##### DOCUMENT SEGMENT #####

Green Week: Checklist for fitting solar panels in social housing

Mark Seaborn, managing director of housing consultancy Pennington Choices in Runcorn, assesses the feasibility of fitting photovoltaic solar panels to social housing stock.

Most social landlords will by now have come across the concept of installing PV on the roofs of their housing stock, in order to reduce electricity consumption from the grid and to take advantage of the government's Feed in Tariff scheme. Many social landlords are now making moves to undertake feasibilities and to commission installations, some with a wary eye on the Government's review of the FiT tariffs in April 2012. While there is a sense of urgency to this, with many commentators expecting tariffs to go down for new systems installed after April 2012, like any other long term capital works project there is also a need to get it right in the first place.

The starting point for any social landlord thinking of installing PV panels is to establish which properties are suitable, what the expected capital costs are and what revenue might be generated. For all but the smallest of social landlords, the starting point is to undertake a desktop study where each property is assessed, via web based imagery such as Google Earth to determine the suitability of the property for a PV installation. Properties need to be:

  • Ideally within 90 degrees of South, from East to West
  • Have a flat roof or ideally have a pitch of between 30 and 40 degrees
  • Have no obvious shading or shadowing issues such as from nearby trees, other properties, other aspects of the roof or a significant chimney.

#####

*WHAT IS REQUIRED*. Resume the article on fitting solar panels to social housing, carrying it on from the final bullet point about shading.

##### DATASET RECORDS #####

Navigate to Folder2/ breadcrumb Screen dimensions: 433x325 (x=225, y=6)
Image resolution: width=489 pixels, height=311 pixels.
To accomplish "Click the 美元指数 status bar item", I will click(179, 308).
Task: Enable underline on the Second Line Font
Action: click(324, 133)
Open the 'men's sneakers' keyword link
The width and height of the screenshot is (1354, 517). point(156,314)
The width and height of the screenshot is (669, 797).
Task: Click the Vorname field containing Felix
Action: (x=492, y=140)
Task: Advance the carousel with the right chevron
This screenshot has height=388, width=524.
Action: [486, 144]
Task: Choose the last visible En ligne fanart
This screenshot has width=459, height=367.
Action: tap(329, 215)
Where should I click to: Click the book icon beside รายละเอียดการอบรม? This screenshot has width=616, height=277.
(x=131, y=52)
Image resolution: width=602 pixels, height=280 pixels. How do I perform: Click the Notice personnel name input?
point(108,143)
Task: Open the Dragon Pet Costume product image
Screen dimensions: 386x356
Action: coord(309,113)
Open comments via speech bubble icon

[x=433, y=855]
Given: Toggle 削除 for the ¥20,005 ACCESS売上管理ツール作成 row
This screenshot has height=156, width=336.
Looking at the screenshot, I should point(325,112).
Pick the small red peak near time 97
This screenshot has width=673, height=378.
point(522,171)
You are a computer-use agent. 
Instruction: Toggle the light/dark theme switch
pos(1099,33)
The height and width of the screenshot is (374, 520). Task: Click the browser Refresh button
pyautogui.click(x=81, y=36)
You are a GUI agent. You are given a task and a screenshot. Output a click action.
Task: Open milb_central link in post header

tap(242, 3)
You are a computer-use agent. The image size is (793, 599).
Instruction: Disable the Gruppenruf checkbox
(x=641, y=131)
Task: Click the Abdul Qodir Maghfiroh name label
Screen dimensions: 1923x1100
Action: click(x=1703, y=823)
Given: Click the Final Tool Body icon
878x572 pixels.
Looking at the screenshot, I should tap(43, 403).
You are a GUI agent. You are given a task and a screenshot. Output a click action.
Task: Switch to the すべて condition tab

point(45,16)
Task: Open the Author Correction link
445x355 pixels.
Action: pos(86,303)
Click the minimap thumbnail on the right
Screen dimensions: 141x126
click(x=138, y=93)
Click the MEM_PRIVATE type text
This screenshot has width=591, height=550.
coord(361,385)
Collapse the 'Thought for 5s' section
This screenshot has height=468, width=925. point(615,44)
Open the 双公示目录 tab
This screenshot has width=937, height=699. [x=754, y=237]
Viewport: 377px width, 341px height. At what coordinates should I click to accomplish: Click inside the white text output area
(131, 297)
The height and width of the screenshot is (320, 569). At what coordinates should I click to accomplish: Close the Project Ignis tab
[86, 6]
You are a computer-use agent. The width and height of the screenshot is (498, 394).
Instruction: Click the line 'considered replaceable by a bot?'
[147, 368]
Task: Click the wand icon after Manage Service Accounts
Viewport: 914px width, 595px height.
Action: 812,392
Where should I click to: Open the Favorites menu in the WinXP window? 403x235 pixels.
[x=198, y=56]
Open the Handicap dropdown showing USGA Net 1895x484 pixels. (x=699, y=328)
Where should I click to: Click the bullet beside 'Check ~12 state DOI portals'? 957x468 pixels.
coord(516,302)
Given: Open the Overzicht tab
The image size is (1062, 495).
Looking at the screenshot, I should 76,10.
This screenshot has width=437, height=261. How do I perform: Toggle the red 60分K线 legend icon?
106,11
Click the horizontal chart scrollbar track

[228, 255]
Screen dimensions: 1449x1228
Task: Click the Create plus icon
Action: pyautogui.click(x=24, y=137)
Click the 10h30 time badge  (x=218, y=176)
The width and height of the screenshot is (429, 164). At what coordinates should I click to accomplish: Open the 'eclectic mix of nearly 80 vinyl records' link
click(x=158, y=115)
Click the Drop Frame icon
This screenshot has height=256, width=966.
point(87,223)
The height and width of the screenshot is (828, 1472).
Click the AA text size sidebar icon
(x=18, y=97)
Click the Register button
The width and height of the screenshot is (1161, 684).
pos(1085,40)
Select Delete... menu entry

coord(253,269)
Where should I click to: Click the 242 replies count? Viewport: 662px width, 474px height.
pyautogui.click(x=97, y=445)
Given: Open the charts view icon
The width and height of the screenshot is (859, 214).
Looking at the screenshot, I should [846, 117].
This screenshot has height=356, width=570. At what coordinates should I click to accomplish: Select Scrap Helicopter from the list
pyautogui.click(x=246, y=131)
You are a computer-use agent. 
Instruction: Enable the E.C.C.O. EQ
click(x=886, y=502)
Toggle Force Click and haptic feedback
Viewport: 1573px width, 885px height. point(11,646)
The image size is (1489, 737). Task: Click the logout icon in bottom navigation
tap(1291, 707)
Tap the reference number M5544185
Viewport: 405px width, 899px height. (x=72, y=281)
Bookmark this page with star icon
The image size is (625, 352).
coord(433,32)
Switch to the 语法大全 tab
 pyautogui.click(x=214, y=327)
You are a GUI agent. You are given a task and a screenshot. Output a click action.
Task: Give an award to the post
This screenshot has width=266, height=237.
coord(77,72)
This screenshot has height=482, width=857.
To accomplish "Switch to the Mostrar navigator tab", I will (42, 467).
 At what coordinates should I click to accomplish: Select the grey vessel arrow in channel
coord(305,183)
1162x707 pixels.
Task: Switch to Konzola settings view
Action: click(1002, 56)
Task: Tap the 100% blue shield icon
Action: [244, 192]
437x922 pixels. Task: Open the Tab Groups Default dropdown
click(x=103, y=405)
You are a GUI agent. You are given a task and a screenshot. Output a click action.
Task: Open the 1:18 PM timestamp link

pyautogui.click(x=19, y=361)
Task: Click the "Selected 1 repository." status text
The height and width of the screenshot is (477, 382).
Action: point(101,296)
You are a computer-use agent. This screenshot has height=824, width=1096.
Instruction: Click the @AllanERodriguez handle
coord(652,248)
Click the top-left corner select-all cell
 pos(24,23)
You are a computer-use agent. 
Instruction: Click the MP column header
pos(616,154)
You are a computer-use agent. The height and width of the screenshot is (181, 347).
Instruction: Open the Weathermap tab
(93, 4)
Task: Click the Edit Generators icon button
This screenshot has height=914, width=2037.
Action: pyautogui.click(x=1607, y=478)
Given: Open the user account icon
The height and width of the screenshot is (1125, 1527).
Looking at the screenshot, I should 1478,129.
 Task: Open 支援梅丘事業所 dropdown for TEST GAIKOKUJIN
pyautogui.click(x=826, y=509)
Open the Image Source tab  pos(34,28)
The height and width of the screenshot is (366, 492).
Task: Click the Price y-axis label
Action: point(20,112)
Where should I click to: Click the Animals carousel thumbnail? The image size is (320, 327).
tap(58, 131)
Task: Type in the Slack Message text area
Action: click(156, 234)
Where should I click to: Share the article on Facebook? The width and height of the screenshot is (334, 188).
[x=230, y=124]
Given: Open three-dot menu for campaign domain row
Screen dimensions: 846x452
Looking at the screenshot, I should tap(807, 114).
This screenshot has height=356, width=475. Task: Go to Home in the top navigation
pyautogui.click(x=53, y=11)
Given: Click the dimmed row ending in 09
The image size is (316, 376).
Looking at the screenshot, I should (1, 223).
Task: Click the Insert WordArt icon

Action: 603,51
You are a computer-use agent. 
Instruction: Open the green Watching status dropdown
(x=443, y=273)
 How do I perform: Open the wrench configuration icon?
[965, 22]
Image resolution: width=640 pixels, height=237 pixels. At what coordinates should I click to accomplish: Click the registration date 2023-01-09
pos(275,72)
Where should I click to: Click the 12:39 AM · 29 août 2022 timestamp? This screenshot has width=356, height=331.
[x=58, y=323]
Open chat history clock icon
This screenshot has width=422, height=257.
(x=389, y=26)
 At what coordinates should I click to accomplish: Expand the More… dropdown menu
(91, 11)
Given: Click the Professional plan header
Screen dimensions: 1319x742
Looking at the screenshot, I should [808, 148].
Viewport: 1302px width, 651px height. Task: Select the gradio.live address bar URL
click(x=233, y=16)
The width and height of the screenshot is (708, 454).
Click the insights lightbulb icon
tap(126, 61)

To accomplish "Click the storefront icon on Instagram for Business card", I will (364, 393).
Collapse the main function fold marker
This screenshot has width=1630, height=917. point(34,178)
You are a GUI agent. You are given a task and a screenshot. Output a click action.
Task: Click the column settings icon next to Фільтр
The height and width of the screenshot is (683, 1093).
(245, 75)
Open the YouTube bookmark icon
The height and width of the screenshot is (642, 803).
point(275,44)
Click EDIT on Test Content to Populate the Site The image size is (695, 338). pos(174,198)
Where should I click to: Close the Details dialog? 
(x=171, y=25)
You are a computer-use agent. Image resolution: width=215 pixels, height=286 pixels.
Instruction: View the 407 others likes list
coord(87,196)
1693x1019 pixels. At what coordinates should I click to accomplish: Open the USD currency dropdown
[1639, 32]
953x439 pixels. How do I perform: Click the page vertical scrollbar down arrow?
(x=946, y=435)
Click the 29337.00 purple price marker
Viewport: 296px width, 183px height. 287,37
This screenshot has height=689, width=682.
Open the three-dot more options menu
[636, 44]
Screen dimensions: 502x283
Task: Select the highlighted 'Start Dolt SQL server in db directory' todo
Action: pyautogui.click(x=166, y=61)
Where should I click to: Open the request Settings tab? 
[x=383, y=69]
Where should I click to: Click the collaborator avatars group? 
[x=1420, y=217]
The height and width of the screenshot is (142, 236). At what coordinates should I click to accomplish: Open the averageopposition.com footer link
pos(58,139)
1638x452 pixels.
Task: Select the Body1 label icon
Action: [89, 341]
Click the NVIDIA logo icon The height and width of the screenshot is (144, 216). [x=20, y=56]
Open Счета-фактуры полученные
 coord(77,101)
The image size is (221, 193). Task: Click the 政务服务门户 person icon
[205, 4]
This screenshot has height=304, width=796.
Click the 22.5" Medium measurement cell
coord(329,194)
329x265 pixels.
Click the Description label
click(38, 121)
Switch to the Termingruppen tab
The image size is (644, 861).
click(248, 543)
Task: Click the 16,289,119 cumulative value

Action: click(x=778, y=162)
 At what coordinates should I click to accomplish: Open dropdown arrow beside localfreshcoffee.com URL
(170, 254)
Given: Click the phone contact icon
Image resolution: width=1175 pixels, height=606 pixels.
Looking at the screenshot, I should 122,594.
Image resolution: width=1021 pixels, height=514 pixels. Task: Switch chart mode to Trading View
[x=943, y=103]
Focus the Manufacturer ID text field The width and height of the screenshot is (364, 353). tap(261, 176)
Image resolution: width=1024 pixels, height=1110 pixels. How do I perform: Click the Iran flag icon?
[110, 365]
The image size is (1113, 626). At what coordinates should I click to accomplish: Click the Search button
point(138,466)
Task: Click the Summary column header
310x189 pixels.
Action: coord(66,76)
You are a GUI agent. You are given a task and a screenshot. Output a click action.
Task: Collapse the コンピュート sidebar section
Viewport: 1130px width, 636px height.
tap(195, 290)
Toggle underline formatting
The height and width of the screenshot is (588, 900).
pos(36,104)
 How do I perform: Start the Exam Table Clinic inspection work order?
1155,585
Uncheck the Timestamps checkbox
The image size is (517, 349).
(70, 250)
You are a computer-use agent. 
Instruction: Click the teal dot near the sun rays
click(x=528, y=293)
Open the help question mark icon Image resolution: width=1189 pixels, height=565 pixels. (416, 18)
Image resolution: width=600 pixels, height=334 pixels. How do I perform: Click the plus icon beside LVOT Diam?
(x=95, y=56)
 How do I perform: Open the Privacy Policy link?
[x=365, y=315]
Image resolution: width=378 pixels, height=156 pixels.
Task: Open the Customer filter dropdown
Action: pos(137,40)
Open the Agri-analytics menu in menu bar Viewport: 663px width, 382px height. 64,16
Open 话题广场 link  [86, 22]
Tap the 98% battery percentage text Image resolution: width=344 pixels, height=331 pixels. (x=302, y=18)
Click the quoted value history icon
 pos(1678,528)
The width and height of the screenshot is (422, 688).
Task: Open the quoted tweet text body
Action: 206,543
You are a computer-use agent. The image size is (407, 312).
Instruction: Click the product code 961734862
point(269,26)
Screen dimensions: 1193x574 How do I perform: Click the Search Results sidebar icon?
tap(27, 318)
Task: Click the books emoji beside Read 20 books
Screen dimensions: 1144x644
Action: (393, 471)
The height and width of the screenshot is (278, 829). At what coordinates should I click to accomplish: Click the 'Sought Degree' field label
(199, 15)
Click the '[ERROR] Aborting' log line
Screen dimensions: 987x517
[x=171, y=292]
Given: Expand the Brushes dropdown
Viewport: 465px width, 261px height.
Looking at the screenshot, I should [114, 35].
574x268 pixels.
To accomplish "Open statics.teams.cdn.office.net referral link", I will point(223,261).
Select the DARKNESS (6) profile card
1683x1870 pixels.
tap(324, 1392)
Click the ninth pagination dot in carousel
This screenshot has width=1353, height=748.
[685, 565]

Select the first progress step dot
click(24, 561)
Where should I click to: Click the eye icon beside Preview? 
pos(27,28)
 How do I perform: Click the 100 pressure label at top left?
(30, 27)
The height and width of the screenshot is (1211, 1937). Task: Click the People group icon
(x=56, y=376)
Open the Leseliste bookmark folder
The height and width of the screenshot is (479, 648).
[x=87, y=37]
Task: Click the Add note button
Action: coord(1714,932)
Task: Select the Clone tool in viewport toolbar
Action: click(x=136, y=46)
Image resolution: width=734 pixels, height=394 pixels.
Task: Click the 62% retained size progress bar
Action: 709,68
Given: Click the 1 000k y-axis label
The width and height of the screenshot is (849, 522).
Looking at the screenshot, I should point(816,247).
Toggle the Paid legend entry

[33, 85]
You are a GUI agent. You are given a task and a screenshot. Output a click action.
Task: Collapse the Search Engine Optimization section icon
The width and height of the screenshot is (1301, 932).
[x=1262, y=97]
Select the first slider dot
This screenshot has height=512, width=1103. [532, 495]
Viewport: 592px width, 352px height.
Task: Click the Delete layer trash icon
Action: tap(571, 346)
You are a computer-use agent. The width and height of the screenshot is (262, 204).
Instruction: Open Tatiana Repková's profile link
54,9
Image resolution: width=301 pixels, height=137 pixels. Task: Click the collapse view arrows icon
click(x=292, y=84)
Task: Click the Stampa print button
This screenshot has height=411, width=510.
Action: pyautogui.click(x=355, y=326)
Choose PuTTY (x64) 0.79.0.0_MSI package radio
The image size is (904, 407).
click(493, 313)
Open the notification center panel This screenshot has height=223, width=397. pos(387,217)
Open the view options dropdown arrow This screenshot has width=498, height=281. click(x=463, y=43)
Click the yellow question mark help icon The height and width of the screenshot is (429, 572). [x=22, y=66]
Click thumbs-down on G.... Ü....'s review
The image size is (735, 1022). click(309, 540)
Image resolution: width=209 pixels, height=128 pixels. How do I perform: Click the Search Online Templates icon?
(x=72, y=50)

#####

*OUTPUT FOR THIS EXERCISE*.
Not all properties will be suitable for a PV installation, principally due to inappropriate orientation, with proportions of one third of a social landlords housing stock being fairly typical. As a result there is clear need to identify those properties which are appropriate in a quick and cost effective way. Starting from a total stock list, the buildings that might be suitable for a PV installation can be ascertained by a desktop assessment, which while it has some inaccuracies, can quickly and cheaply produce a 'short list' of housing stock for further investigation.

By accessing imagery of the property, typically via Google Earth, but foresee ably via the social landlords asset management system, where elevation photographs are held alongside stock condition data the size of roof can be estimated, either using specialist software or by a visual assessment. The actual size of installation that can be fitted to an individual roof is constrained by the shape and size of the roof, the constraints imposed by planning regulations and the manufacturers fitting requirements. While at first glance this might appear complex, these requirements can be distilled to some simple 'rules' which can then be applied to each roof. For a recent project for a local authority client we constructed a bespoke database using MS Access, making the task of analysing several thousand roofs a manageable and practical task. The roof dimensions and characteristics were input; taking data from Google Earth, the database then calculated the size of PV installation that might be appropriate for each property that met the basic orientation and shading criteria.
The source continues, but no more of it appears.